Além disso, respostas a perguntas elementares, como a origem dos mortos-vivos (por que nenhum outro soldado nazista morto na Segunda Guerra Mundial voltou como zumbi além daqueles?), o lugar em que a ação se desenvolve ou mesmo QUEM são os personagens, são deixadas de lado sem mais nem menos. Os zumbis existem, e pronto. Os personagens estão no deserto, e pronto. Eles enfrentam zumbis, e pronto! Não tem o que entender, e pronto!!!

E o que dizer do nosso amigo Jesus Franco como diretor? Bem, quem já ouviu falar ou assistiu alguma outra película dele (o que é complicado, já que pouquíssimo de sua obra saiu no Brasil) sabe que o homem tem um sério problema (ou fetiche) com closes e supercloses. Às vezes o close é tão exagerado que a imagem chega a sair de foco! Quando é na napa dos zumbis até vai, embora só sirva para comprovar como a maquiagem é bagaceira. Todavia, como justificar dois supercloses de uma roda perdida no mato, três de uma metralhadora velha e de uma caveira e CINCO closes de uma teia de aranha que não tem função nenhuma na história?
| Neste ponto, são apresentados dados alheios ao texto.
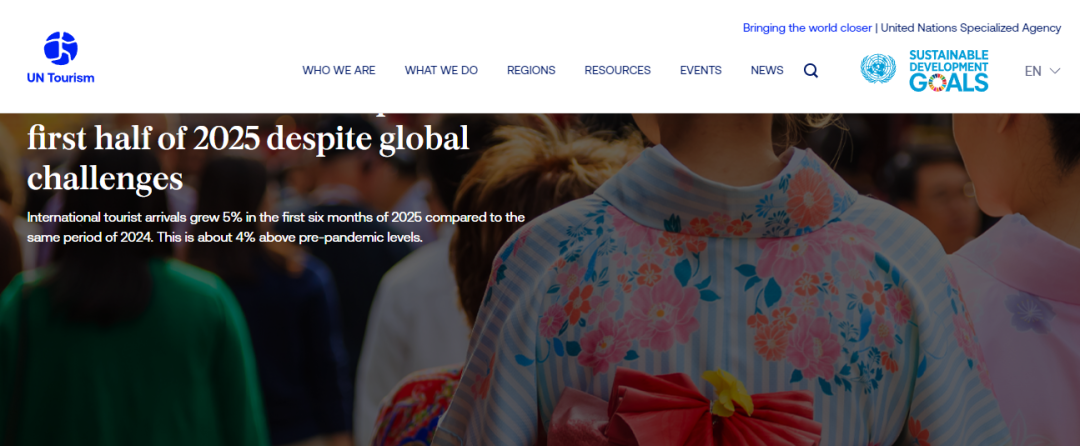Expand the EN language chevron
The height and width of the screenshot is (446, 1080).
point(1055,71)
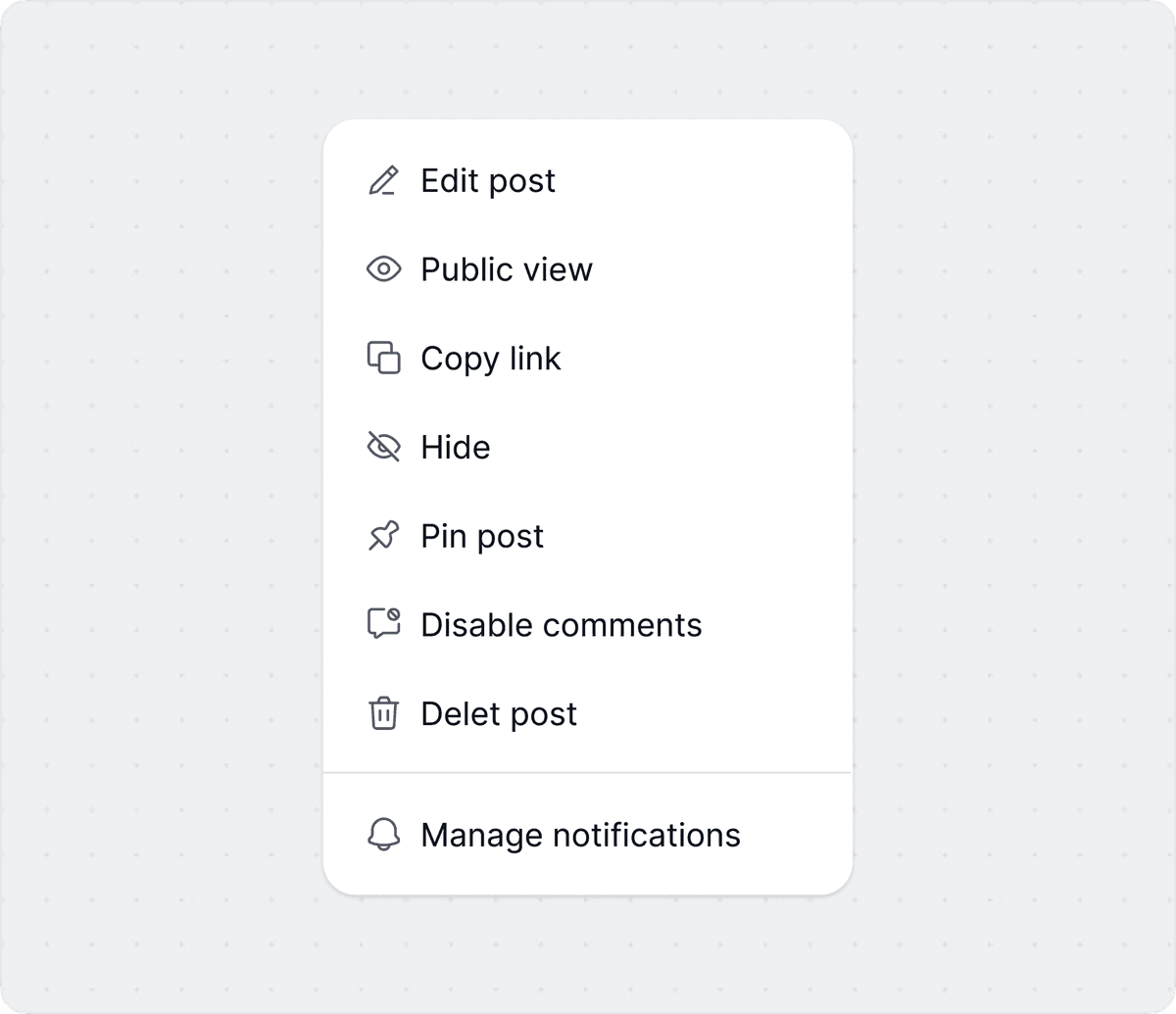Image resolution: width=1176 pixels, height=1014 pixels.
Task: Choose Delet post to remove the post
Action: 498,713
Aliás, tal aranha deve ter alguma explicação sobrenatural na trama, pois Franco dá um superclose na sua teia sempre momentos antes do ataques dos zumbis!!! Será que a aranha também é zumbi? Ou é ela quem se comunica telepaticamente com os mortos-vivos, avisando-os de que há invasores no oásis?
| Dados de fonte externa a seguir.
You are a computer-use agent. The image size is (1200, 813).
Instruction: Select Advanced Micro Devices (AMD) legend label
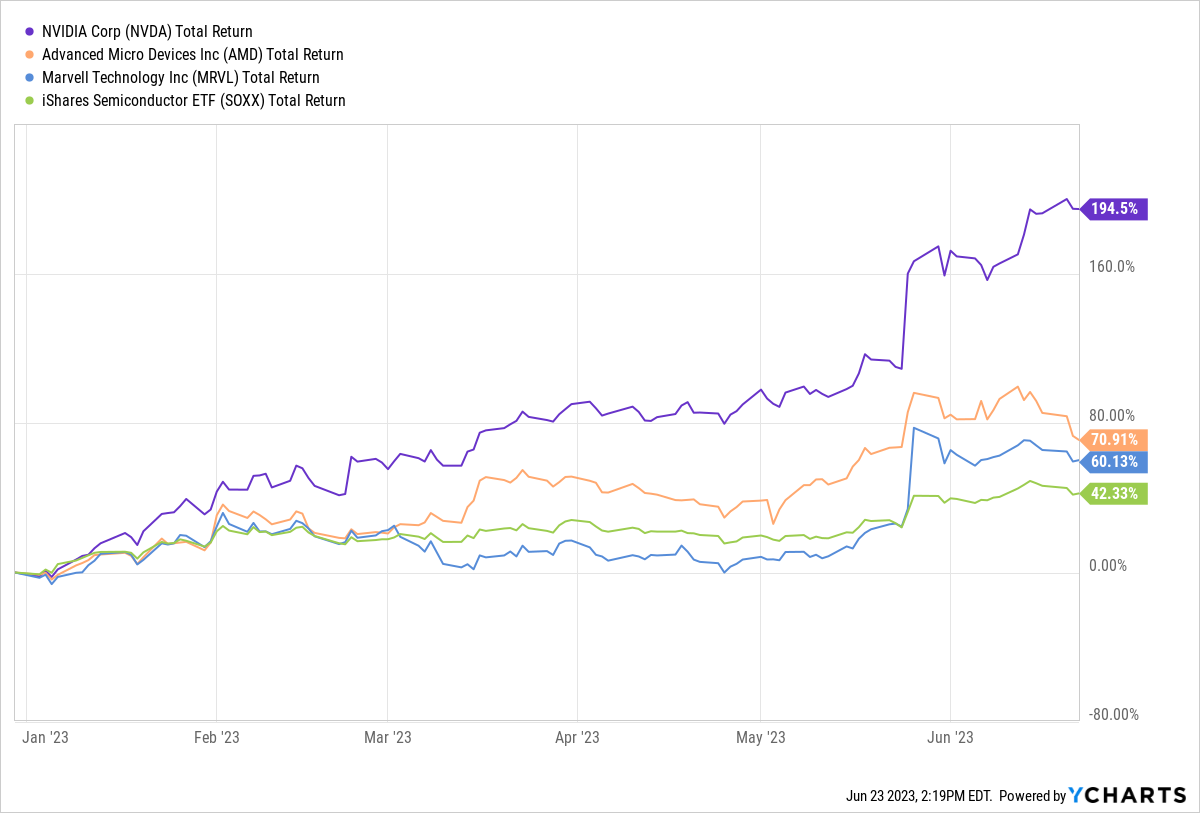click(x=192, y=55)
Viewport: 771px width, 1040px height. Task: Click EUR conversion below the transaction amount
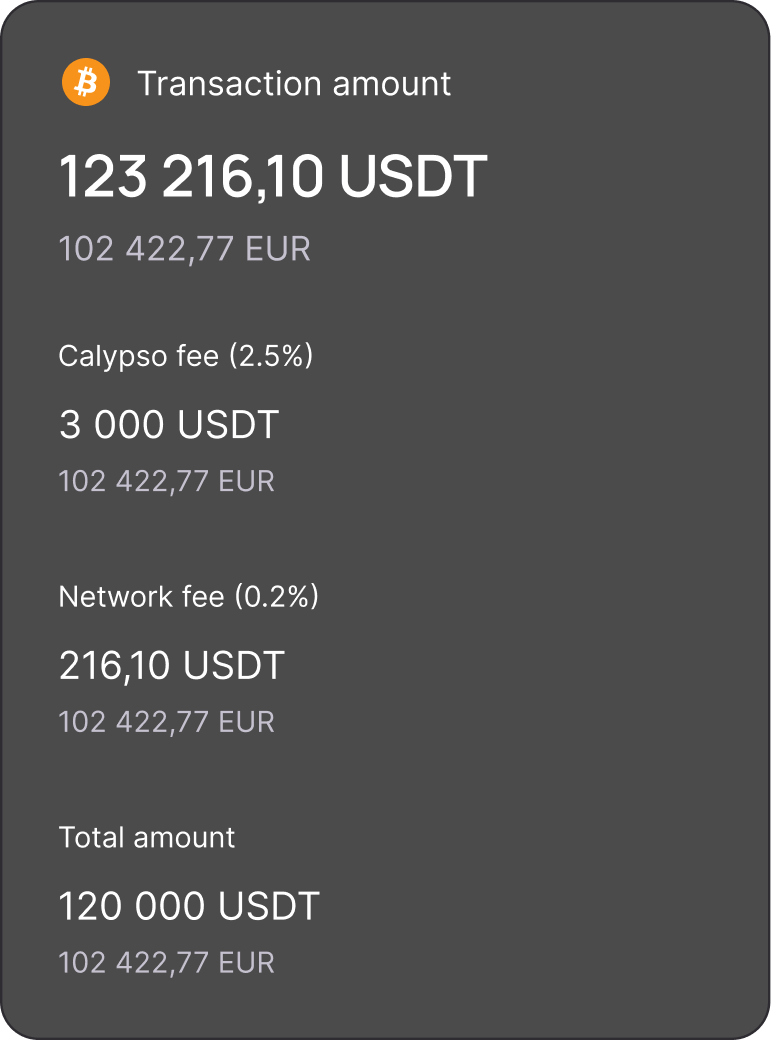pyautogui.click(x=184, y=248)
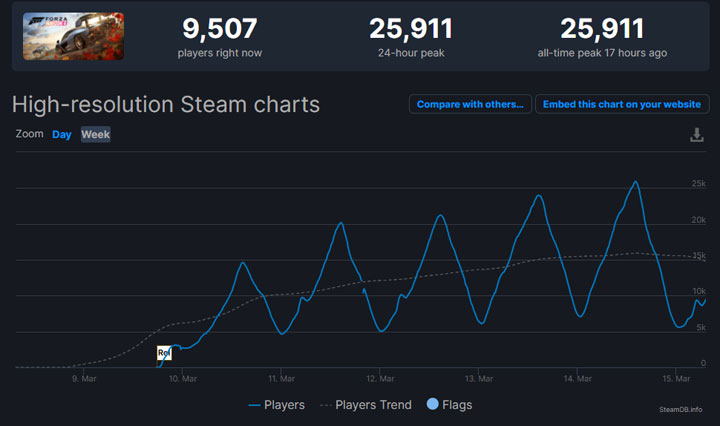
Task: Click the 12. Mar date axis label
Action: point(379,379)
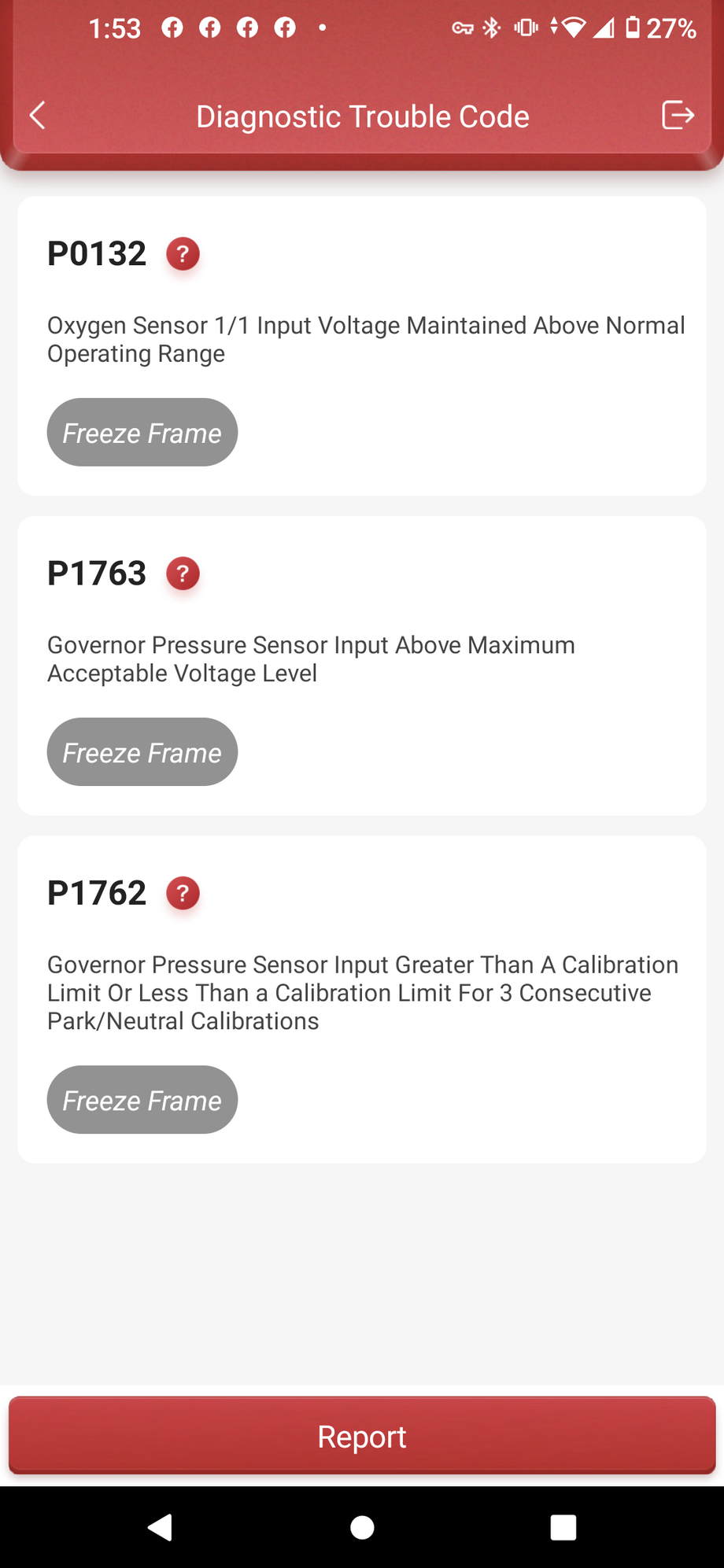724x1568 pixels.
Task: Open help for code P1762
Action: tap(183, 893)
Descontando as brincadeiras, é possível perceber que, mesmo numa de suas obras menos memoráveis, o velho Jess ainda demonstra ter jeito pra coisa, como nas belíssimas panorâmicas do deserto (especialmente nas cenas de flashback envolvendo o pai de Robert e a filha do Sheik) e algumas das cenas dos mortos-vivos cambaleando pelas dunas. Inseridas numa produção barata e rasteira, estas sequências são muito bem-feitas e até compensam outros deslizes técnicos da película. Além disso, certas falhas de edição e da direção até podemos perdoar por causa da óbvia limitação no orçamento – e, afinal, este é um filme de Jess Franco, ninguém está esperando uma maravilha da sétima arte! Tem também as já clássicas tomadas “noturnas” feitas em plena luz do dia, a falta de mortes “on-screen” e o fato do exército nazista não ter nenhum alemão (hehehe).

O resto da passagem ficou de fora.